Completa quanto segue:
A: Secondo il testo sul bilancio sociale, per quale motivo il primo bilancio sociale italiano, nel 1987, fu opera di Enichem? Rispondi in una o due frasi.
B: Scrivi il seguito del testo sul bilancio sociale, riprendendo subito dopo la definizione dell'ABI con cui termina.

Estratto del testo:
━━━

Dal Bilancio Sociale BPP edizione 2000.

 

L’importanza del sociale nella società contemporanea appare sempre più un dato di tendenza incontrovertibile; non è certo un caso che si stiano moltiplicando in modo vertiginoso iniziative di tipo laico o confessionale che comunque hanno in comune un fattore: la consapevolezza che, oltre a quella economica, all’uomo vada innanzitutto attribuita una dimensione etica dalla quale non si può prescindere, né come singolo, né come elemento di collettività o specifiche comunità professionali.
In questa ampia galassia del sociale (solo in parte esplorata) c’è una realtà che anche in Italia si sta diffondendo con grande rapidità, quella del bilancio sociale. Nei fatti, l’esperienza del bilancio sociale nel nostro Paese risale agli anni ‘80 e sembra interessare, così come avvenuto in altre realtà estere, quelle imprese che per la propria attività registravano un impatto ambientale più evidente e diretto. Non è certo una mera combinazione che il primo esempio di bilancio sociale del 1987 è opera di una società chimico-petrolifera, l’Enichem, la cui attività era per definizione in grado di apportare significative influenze sull’ambiente circostante.
Successivamente la pratica del bilancio sociale prese a diffondersi in altri ambiti industriali differenti da quello chimico, nella convinzione che le specifiche operatività potessero comunque apportare modificazioni all’ambiente e dovessero quindi essere controbilanciate da attività finalizzate ad una più attenta tutela dei valori ambientali in linea con il concetto di sviluppo sostenibile, ossia di utilizzo delle risorse senza pregiudizio dell’equilibrio complessivo dell’ecosistema. Nell’ultimo decennio la storia del bilancio sociale si arricchisce di un nuovo capitolo dedicato alle imprese dei servizi finanziari e assicurativi, a testimonianza di quell’attenzione al sociale di cui prima si parlava e soprattutto della consapevolezza che qualsiasi attività, quindi anche quella bancaria, assicurativa o finanziaria, possa avere un impatto di tipo socio-ambientale.

A questo punto, prima di procedere oltre, converrà fare chiarezza sul significato dell’espressione “bilancio sociale”. Ci soccorre in questa ricerca la definizione contenuta in una recente pubblicazione dell’Associazione Bancaria Italiana (ABI), dove per bilancio sociale si intende

lo strumento per la strategia di gestione e comunicazione di impresa che ha come obiettivo primario la rappresentazione dei valori e degli effetti che l’attività aziendale produce sull’ambiente e su tutte le categorie di stakeholders (cioè dei portatori di interessi).

━━━

Dati estratti:

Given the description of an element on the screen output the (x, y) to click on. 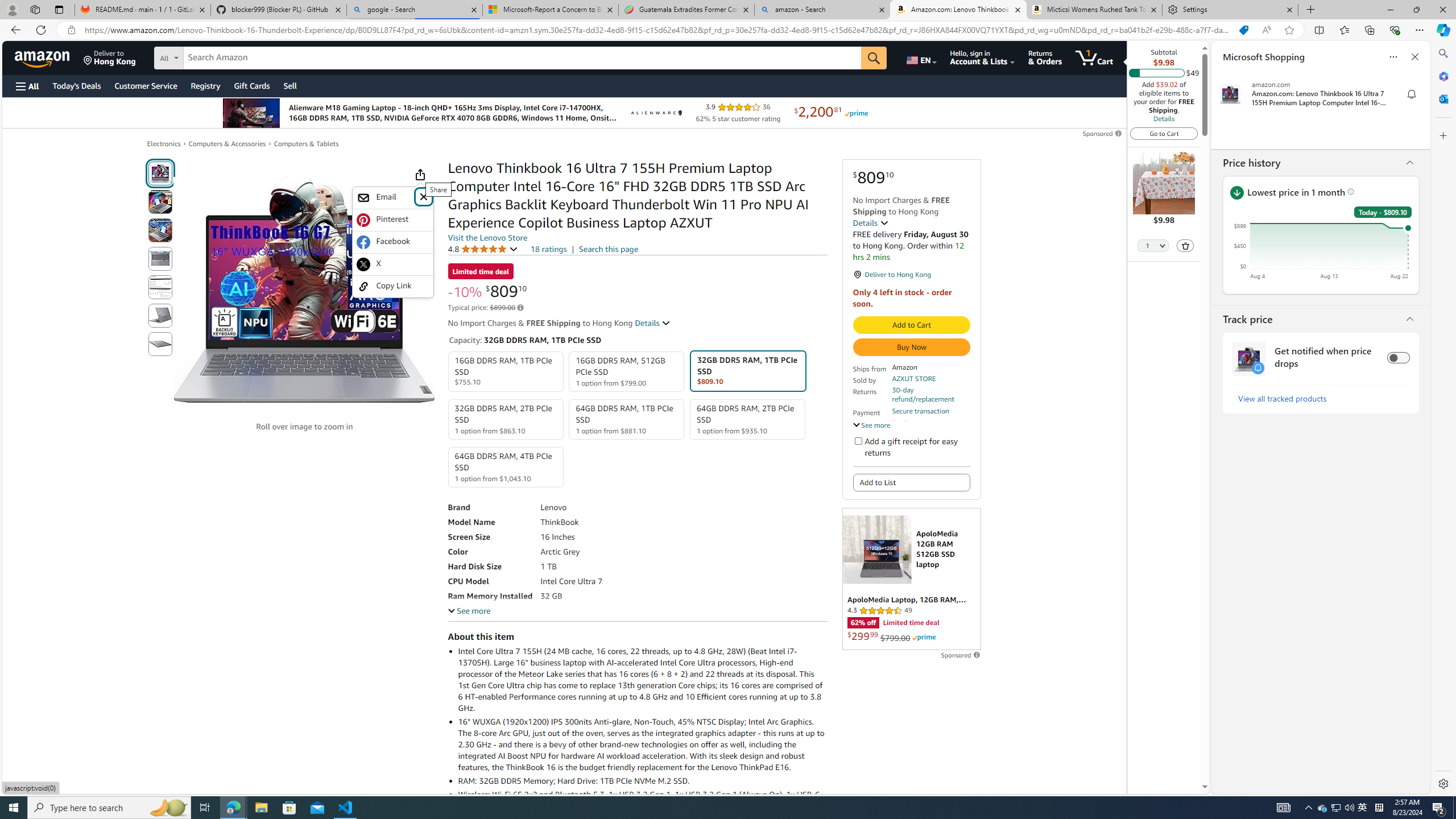
Computers & Accessories (226, 143)
Skip to main content (48, 56)
Registry (205, 85)
16GB DDR5 RAM, 1TB PCIe SSD $755.10 (505, 371)
Share (419, 174)
Facebook (392, 241)
Computers & Tablets (306, 144)
amazon - Search (822, 9)
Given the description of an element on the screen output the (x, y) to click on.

━━━

Risposte agli esercizi:
A: Enichem era una società chimico-petrolifera, la cui attività era per definizione in grado di apportare significative influenze sull'ambiente circostante. In origine il bilancio sociale interessava infatti le imprese che, per la propria attività, registravano un impatto ambientale più evidente e diretto.

B:
Dietro questa definizione vi è la necessità – come sostiene Roberto Marziantonio, presidente dell’Istituto Europeo per il Bilancio Sociale – di «superare i vincoli di una visione prevalentemente economicistica del modello socio-organizzativo, coniugando la finalità paradigmatica del profitto con le modalità attraverso le quali perseguirlo in maniera socialmente responsabile». Una meta sicuramente ambiziosa e che non può facilmente prescindere dagli altri elementi culturali del Paese, come ad esempio lo sviluppo di procedure formalizzate delle modalità di governo delle organizzazioni. Una meta che si sostanzia – è sempre Marziantonio a ricordarcelo – nel «rendere più funzionale il modello di gestione dell’impresa ancorandolo a presupposti di responsabilità sociale, intesa come coerenza a valori e diritti pregnanti delle singole persone nell’ambiente, della correttezza negoziale e della distribuzione delle risorse».
Non è certo possibile dopo questi brevi cenni ricordare qui tutti gli esempi di bilancio sociale finora apparsi in Italia, ma converrà soffermarsi su quelli che hanno riguardato alcune banche italiane.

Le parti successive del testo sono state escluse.